Following the introduction of cattle into the Caribbean in 1493, during Christopher Columbus’s second voyage, cattle ranching proliferated along a series of frontiers across the grasslands of North and South America. While historians have recognized that Africans and their descendants were involved in the establishment of those ranching frontiers, the emphasis has been on their labor rather than their creative participation. In his recent book, Black Ranching Frontiers: African Cattle Herders of the Atlantic World, 1500-1900, historian Andrew Sluyter explores their creative contributions. In the article below he describes one such contribution, the balde sin fondo (bottomless bucket) and its role in cattle ranching on the Pampas of Argentina.

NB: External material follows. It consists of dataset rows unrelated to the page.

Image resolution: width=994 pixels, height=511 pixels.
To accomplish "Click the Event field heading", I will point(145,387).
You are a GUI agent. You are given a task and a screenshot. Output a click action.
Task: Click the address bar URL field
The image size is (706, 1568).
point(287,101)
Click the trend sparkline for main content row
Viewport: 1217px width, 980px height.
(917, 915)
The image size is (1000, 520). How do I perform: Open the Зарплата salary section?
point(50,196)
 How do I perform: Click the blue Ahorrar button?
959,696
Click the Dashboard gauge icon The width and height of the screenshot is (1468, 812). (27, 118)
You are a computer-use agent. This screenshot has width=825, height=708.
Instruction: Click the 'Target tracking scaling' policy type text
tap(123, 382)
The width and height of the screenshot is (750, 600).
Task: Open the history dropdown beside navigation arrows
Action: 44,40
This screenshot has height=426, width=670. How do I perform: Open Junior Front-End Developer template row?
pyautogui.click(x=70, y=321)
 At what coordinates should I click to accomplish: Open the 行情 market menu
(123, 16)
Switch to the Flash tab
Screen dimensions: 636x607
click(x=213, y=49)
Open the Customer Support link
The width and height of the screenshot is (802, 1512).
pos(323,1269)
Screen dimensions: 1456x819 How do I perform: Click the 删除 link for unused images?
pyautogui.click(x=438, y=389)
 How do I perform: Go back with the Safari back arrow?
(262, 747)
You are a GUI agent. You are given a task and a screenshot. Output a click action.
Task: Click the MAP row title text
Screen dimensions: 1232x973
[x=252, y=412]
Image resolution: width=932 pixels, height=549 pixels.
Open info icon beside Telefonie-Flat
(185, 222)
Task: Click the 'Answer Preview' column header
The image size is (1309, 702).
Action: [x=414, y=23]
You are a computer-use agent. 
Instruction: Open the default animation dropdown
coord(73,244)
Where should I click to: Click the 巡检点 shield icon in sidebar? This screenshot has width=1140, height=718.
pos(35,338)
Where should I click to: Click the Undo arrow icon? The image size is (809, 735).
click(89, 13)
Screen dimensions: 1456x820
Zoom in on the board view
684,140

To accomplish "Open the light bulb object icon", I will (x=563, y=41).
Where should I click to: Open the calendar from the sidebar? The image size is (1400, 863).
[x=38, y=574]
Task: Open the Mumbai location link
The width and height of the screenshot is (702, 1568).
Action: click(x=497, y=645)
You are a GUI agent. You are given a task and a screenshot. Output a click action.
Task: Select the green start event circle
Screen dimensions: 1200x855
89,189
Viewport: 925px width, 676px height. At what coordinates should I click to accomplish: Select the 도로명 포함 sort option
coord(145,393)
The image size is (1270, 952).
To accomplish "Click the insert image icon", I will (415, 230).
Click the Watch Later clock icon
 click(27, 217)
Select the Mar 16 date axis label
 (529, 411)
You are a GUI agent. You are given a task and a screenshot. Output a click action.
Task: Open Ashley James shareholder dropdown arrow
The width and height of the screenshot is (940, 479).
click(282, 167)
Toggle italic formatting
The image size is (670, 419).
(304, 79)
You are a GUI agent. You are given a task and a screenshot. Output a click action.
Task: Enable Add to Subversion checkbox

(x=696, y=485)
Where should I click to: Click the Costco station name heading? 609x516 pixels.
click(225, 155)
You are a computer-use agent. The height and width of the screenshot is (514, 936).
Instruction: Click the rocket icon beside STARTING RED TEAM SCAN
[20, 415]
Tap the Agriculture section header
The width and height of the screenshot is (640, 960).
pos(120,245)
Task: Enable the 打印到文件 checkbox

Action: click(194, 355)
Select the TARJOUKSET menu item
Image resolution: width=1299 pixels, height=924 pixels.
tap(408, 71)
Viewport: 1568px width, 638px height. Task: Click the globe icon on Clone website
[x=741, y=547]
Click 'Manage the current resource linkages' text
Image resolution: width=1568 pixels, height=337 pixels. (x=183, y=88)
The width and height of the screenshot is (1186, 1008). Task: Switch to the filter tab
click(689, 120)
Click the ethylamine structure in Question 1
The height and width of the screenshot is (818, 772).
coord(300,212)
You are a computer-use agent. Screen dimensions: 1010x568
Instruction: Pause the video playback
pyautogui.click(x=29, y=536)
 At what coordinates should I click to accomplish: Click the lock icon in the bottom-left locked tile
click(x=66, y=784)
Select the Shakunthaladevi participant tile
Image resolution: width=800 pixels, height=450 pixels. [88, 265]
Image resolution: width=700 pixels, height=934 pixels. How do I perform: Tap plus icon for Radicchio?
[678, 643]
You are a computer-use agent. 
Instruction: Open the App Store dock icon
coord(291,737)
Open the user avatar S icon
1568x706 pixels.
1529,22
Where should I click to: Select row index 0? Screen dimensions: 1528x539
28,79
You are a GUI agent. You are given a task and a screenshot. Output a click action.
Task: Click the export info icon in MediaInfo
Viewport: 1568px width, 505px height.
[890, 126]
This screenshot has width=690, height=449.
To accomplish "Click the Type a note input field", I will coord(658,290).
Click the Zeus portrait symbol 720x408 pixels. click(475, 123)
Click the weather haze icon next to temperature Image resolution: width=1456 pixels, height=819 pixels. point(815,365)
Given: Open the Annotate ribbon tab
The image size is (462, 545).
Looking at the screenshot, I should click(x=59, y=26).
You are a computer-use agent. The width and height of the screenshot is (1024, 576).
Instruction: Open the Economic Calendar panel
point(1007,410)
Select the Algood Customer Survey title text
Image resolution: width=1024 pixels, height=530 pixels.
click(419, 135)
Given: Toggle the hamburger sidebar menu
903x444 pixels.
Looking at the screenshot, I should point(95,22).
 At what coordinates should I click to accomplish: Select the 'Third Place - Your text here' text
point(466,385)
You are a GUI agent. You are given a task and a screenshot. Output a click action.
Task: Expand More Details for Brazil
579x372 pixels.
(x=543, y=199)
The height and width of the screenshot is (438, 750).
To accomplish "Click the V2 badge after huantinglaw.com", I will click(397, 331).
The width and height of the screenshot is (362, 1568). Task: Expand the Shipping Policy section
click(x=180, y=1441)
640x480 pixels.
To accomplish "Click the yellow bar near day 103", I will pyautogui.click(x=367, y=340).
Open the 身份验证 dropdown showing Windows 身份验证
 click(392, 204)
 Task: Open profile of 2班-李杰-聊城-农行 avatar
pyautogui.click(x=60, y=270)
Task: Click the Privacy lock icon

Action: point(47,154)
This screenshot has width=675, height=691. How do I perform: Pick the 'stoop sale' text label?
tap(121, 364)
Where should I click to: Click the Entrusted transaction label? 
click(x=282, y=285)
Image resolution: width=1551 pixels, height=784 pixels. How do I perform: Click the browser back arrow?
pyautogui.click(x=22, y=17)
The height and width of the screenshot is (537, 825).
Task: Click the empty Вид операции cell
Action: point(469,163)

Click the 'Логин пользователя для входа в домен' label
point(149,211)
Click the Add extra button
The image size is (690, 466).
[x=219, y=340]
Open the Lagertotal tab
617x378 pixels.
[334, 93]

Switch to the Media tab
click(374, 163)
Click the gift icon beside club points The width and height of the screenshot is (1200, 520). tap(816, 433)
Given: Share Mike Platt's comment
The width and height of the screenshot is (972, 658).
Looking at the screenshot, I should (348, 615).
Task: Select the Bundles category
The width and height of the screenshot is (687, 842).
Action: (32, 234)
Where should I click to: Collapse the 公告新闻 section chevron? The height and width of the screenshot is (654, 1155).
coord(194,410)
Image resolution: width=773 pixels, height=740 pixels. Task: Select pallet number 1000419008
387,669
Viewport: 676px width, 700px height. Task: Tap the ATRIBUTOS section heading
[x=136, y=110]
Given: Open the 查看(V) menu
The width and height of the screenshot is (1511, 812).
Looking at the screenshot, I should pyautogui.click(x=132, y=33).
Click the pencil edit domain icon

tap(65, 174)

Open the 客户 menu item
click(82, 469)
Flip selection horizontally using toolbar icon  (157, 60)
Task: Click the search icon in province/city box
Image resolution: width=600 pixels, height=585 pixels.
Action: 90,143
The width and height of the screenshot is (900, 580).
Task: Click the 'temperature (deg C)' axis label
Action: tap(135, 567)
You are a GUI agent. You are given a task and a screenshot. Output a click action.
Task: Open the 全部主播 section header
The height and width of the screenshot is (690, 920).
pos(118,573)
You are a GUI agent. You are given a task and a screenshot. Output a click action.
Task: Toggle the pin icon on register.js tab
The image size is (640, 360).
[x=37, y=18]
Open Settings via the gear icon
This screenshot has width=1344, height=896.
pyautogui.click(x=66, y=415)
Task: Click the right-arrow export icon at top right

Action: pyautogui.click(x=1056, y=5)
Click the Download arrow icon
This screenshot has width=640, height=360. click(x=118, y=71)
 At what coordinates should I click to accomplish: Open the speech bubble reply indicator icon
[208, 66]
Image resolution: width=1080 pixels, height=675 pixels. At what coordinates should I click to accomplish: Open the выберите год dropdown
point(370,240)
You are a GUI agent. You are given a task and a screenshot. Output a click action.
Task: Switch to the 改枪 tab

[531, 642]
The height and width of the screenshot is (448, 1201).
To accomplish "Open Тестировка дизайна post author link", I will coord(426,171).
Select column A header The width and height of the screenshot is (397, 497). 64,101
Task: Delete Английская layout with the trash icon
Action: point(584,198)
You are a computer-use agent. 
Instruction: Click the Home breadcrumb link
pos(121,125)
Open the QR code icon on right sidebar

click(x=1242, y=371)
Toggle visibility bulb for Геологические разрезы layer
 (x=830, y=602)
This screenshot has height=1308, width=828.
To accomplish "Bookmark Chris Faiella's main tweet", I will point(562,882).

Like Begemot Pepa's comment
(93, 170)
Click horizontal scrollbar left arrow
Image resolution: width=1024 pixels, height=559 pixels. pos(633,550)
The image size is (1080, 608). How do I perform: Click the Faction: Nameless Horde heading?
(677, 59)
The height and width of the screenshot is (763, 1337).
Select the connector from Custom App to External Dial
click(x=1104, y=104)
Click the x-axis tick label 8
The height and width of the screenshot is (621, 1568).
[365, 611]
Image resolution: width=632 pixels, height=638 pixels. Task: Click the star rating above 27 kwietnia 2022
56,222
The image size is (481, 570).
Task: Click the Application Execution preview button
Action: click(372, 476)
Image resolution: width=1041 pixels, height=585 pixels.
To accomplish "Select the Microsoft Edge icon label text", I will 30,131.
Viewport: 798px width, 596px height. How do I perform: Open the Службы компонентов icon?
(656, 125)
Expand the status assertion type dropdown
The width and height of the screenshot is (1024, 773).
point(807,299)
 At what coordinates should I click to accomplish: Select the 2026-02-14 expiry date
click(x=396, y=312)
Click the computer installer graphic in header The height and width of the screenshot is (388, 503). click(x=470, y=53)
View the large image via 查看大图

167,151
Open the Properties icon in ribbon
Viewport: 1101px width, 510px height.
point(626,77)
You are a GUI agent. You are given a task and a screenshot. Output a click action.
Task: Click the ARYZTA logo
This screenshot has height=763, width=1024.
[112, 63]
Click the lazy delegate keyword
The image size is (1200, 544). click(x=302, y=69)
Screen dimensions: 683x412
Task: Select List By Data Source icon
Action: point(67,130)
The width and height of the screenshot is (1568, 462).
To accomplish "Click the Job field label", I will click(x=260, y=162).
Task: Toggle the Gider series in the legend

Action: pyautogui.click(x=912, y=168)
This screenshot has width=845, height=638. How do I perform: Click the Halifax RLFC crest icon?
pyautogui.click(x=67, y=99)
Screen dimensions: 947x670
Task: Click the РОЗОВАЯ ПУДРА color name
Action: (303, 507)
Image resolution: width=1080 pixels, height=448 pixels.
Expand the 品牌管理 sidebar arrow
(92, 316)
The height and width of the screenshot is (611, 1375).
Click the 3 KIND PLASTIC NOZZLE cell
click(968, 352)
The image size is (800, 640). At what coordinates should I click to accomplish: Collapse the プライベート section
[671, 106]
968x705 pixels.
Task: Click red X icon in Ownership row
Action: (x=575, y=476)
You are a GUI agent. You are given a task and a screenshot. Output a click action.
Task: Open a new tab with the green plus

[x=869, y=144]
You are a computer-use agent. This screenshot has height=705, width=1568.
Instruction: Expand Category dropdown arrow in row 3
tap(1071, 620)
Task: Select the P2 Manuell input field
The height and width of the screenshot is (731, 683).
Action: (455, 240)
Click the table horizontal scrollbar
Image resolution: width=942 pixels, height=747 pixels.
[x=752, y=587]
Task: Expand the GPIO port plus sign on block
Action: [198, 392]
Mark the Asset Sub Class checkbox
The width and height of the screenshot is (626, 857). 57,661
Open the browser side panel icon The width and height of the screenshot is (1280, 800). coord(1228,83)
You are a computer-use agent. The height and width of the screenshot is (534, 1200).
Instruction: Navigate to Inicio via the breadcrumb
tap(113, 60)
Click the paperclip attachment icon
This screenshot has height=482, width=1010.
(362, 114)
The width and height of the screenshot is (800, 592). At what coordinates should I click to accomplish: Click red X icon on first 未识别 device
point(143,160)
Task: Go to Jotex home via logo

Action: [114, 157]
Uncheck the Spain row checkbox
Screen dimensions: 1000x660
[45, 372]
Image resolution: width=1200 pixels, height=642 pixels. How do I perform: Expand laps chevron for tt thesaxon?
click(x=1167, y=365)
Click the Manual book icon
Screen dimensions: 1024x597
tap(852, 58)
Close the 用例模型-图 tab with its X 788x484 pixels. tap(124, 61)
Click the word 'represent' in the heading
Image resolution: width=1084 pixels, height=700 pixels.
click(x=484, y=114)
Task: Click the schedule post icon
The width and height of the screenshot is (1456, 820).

Africans did not play a creative role in establishing cattle ranching on the Pampas during colonial times. Yet by the early 1800s the presence of enslaved and free people from Senegambia (present-day Senegal and Gambia) on ranches resulted in the introduction of an African water-lifting device: the bottomless bucket, or balde sin fondo. With victory over Spain in 1818, Argentinean independence, and the opening of new export markets for livestock products, ranching expanded across the vast Pampas grasslands, and new practices dramatically changed the colonial herding ecology. Africans played a particularly creative role in a key aspect of that transformation, the supplying of drinking water to the herds as they expanded into pastures distant from major perennial streams. That challenge was familiar to Senegambian herders who had to supply water during the long drive southward from the fringes of the Sahara to the banks of the Senegal and Gambia rivers as the rains ended and the vegetation of the Sahel turned from green to brown.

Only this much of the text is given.